Keywords:先天性心疾患, 看護, 学習会

【背景】当院小児科では、先天性心疾患(以下CHD)患者の術前・術後の全身管理を行っている。対象が小児である特殊性に加え、CHDの血行動態は複雑なものが多く、看護師の自己学習が重要である。しかし、CHDに関するテキストや研修会は少なく自己学習には限界がある。そこで定期的にCHDについての学習会を実施し、学習会での学びがどのように実践に繋がっているかを調査した。

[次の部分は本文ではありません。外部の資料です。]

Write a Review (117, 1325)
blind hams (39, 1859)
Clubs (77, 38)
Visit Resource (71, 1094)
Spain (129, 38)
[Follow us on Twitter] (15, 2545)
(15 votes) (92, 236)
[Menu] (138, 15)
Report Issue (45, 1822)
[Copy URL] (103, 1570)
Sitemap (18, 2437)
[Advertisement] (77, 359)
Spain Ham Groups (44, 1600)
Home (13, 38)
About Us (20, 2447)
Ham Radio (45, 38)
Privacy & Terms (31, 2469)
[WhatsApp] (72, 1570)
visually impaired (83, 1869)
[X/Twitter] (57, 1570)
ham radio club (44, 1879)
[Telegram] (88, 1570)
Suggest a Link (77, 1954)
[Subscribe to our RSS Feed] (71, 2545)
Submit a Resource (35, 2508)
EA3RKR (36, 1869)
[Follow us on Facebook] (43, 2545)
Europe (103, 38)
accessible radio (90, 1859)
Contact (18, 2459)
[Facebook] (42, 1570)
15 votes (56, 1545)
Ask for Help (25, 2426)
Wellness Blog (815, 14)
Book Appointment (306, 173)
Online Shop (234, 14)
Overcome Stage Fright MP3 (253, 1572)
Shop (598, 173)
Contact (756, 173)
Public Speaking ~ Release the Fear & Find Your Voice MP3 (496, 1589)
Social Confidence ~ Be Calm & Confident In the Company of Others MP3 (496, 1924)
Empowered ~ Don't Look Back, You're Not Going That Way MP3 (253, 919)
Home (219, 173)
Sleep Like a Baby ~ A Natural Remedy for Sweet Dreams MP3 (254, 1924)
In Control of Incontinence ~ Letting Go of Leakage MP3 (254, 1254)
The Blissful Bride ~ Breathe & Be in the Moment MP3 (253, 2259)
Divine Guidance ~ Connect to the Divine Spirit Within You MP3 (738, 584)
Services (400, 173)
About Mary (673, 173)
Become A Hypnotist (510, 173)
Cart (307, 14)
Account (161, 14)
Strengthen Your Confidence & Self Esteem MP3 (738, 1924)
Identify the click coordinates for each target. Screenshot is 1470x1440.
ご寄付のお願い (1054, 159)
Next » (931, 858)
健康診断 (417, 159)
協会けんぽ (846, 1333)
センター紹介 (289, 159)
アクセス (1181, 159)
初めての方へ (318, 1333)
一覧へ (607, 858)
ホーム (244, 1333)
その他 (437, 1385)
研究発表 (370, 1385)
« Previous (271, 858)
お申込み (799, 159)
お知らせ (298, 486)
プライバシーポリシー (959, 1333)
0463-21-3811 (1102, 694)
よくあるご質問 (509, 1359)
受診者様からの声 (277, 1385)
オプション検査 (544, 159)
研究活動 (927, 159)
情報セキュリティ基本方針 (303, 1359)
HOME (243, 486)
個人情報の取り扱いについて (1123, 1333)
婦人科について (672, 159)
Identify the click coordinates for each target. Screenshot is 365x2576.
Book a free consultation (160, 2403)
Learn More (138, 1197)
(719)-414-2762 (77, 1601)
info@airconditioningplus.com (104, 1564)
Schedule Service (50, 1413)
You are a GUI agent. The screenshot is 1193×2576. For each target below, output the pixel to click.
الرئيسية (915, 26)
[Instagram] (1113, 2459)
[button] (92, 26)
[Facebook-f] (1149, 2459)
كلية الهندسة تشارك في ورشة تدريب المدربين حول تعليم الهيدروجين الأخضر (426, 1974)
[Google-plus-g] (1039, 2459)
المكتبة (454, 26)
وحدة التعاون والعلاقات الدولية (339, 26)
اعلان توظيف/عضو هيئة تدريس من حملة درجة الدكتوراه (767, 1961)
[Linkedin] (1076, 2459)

【目的】今後のCHD看護についての学習方法や指導方法の示唆を得ること。【方法】CHD看護に関わる病棟看護師14名を対象に、自作の質問紙調査を実施した。結果を単純集計し、自由記載については類似する内容ごとにカテゴリー分けした。【結果】学習会の参加により85.7%がCHDの病態について理解できていた。学習会は「復習の場所」となっており、「意欲の増強」のきっかけや「実践へ繋げる場所」となっていた。自らが講師となった場合は全員が病態について理解できたと回答していた。また、学習会は知識の確認や疑問解決の場となっており、64%が課題が明確になったと回答していた。一方で、「教材が少ない」「経験不足からの不安」「苦手意識」などの困りごとも明らかになり、学習後の実践への結び付け方法がわからないと考えていることがわかった。【考察・結論】学習会を開催することで、病態の理解ができ知識の確認や問題解決の場となり、学習会の成果があったと考える。しかし、既存のテキストでは複雑な心奇形や重症患者への看護には対応できないとの実態があり、一つの疾患でもその病態は複雑で理解することは容易ではない。教材が少なく、自己学習だけでは解決できない問題も多く、不安や苦手意識から実践へ繋げることが困難であることが明確となった。入院患者の事例をタイムリーに取り上げ、血行動態を色鉛筆で書くなどの学習方法を継続しながら病態や血液循環を理解し、点ではなく線となるような看護を目指した学習支援が必要である。